The state’s critiquer-in-chief, the Sunset Advisory Commission, issued its verdict on the state’s chief higher education overseer — and the results weren’t pretty.
Late last month, the commission issued a report that skewered the Texas Higher Education Coordinating Board for its institutionalized mismanagement and isolated approach to policy decisions.
In one key example of the board’s lack of transparency, non-members may not speak at a meeting without first formally requesting permission before the meeting itself — thereby relying on the “savvy” of the general public to navigate the board’s bureaucracy simply to voice their opinions. Even worse, the commission found that “fear of retaliation” prevented many of the board’s naysayers from bothering to engage in the cumbersome process.
In his response to the report, board commissioner Raymund Paredes, writing on behalf of the entire board, agreed with the characterization that the board’s limited input “hinder[s] its ability” to successfully promote Texas higher education.
The inclusion of the public in the board’s meetings will, according to Paredes, begin this month — though there are lingering questions as to why a government report was necessary to change the policy at all.

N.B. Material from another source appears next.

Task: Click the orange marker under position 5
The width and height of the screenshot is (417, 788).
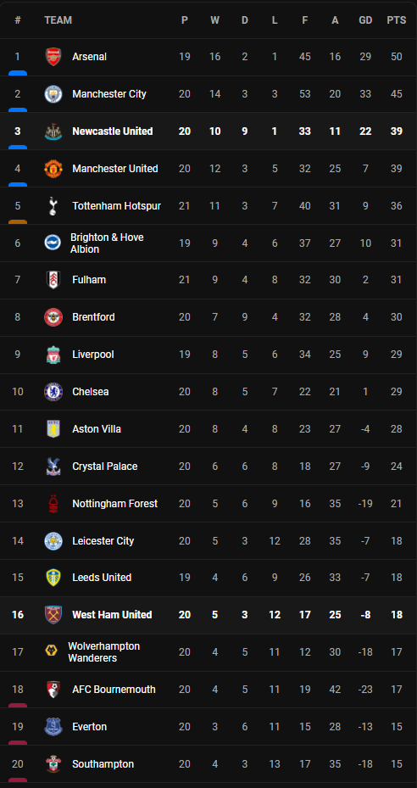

The commission’s review also scrutinized the board’s near-obsessive focus on Closing the Gaps — a board program that aims to bring Texas universities to parity with those in other large states — as a paradoxical commitment that “impedes … strategic management of its own operations.” By adopting Closing the Gaps as its defining mantra, the board was able to simultaneously pontificate about the value of a college degree while leaving college students out to dry.
The board came under scrutiny in December for making a jarring miscalculation in TEXAS Grant allocations, leaving UT students who rely on the scholarship $3.2 million short, collectively. Now, the board is under renewed scrutiny for the deficiencies of its B-On-Time loan program. The program, which provides a forgivable loan for qualifying students who graduate within four years, has a 22-percent default rate, which is twice that of the federal student loan default rate in Texas.
One of the implicit goals of B-On-Time, along with one of the goals of Closing the Gaps, is to increase the four-year graduation rate of the state’s universities. The focus on pushing students in and out of the college pipeline has found support in key leaders from state legislators to UT itself.
Organizations such as the Texas Higher Education Coordinating Board exist because of an overarching goal to unite differing groups under the banner of advancing higher education and, as the commission concluded, should be preserved. But one of the fundamental problems of the board is its worrisome abdication of that mission. Texas legislators rely on the board for leadership; universities rely on the board for its guidelines; and, most importantly, students rely on the board for guardianship of their education.